> **TEXT EXCERPT**
Pronouncing on the recent surge of foreign recruitment of skilled Guyanese professionals, Dr. Westford said Government is making checks into the legality of this phenomenon.
The migration of skilled professionals, she said, has intensified this year. “Initially we saw those professionals leaving the country. Now it has intensified (to the point) where those countries are sending persons to recruit (Guyanese).”
Even though Government is checking into this “brain drain” of skilled Guyanese, she noted, this would not stop the flight. But a programme of managed migration is being speculated.
“What my Ministry is actually looking at is seriously formulating methods by which the country can gain from this type.”
This foreign recruitment is not unique to Guyana, but occurs in all Third World countries, Dr. Westford said.

> **SUPPLIED ENTRIES**
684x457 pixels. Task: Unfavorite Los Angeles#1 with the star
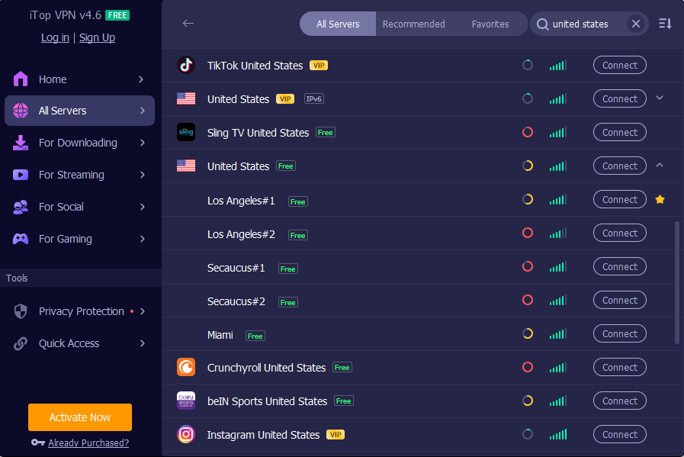tap(660, 199)
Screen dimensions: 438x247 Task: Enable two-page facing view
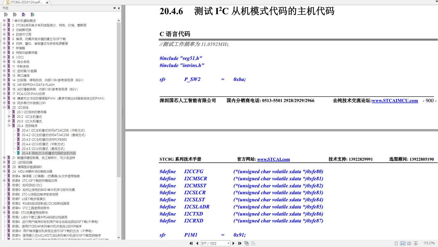point(409,243)
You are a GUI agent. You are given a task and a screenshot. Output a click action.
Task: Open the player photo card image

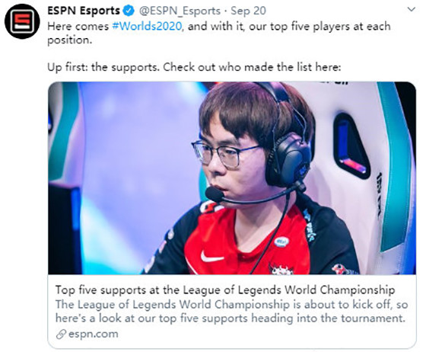coord(232,178)
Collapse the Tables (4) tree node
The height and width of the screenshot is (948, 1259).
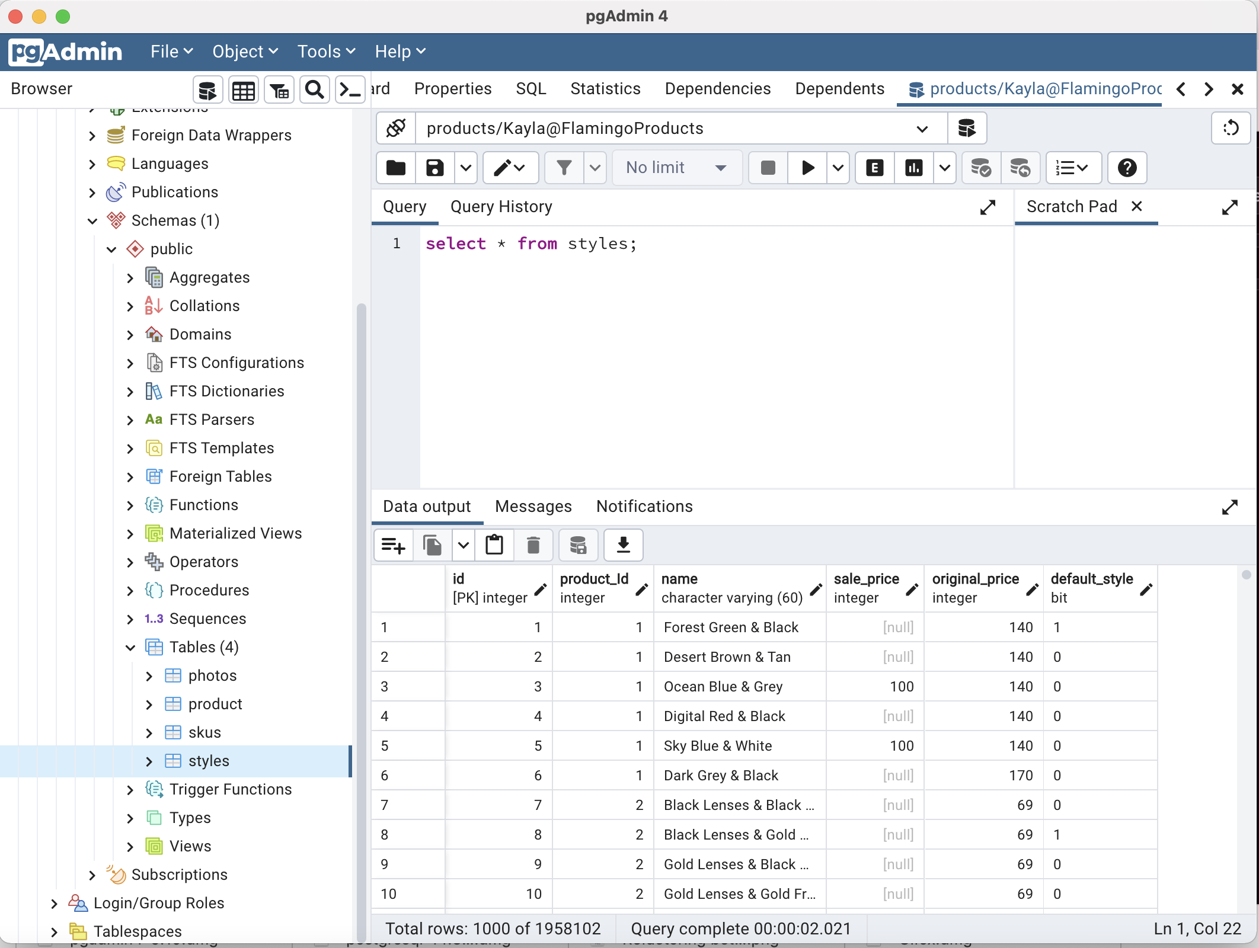tap(130, 647)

> **STATED GOAL 1**
Copy the passage on foreign recruitment of Guyanese professionals from "The migration of" to "Dr. Westford said.", swapping "brain drain" for "talent exodus".
> **STATED GOAL 2**
Please list every stretch of the passage on foreign recruitment of Guyanese professionals that appears inside quotation marks.

> **CORRECT RESULT 1**
The migration of skilled professionals, she said, has intensified this year. “Initially we saw those professionals leaving the country. Now it has intensified (to the point) where those countries are sending persons to recruit (Guyanese).”
Even though Government is checking into this “talent exodus” of skilled Guyanese, she noted, this would not stop the flight. But a programme of managed migration is being speculated.
“What my Ministry is actually looking at is seriously formulating methods by which the country can gain from this type.”
This foreign recruitment is not unique to Guyana, but occurs in all Third World countries, Dr. Westford said.

> **CORRECT RESULT 2**
1. "Initially we saw those professionals leaving the country. Now it has intensified (to the point) where those countries are sending persons to recruit (Guyanese)."
2. "brain drain"
3. "What my Ministry is actually looking at is seriously formulating methods by which the country can gain from this type."